• **DATA PROVIDED**
━━━
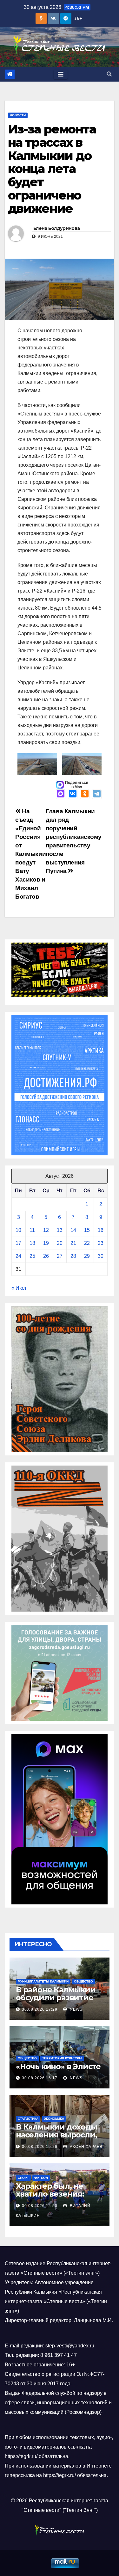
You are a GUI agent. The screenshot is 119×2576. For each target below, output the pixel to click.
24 (18, 1256)
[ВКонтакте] (72, 794)
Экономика (54, 2118)
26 (46, 1256)
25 (32, 1256)
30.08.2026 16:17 (39, 2078)
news (76, 2009)
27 (60, 1256)
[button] (109, 74)
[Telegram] (97, 794)
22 (87, 1243)
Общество (83, 1981)
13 (60, 1230)
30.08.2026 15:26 (39, 2146)
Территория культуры (62, 2058)
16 (100, 1230)
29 (87, 1256)
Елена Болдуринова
━━━
• **PROBLEM REQUIREMENTS**
Copy all the records word for word and keep the pictures out.

• **EXERCISE OUTPUT**
You are a GUI agent. The screenshot is 119×2576. For each target below, output the pixel to click.
24 (18, 1256)
[ВКонтакте] (72, 794)
Экономика (54, 2118)
26 (46, 1256)
25 (32, 1256)
30.08.2026 16:17 (39, 2078)
news (76, 2009)
27 (60, 1256)
[button] (109, 74)
[Telegram] (97, 794)
22 (87, 1243)
Общество (83, 1981)
13 (60, 1230)
30.08.2026 15:26 (39, 2146)
Территория культуры (62, 2058)
16 (100, 1230)
29 (87, 1256)
Елена Болдуринова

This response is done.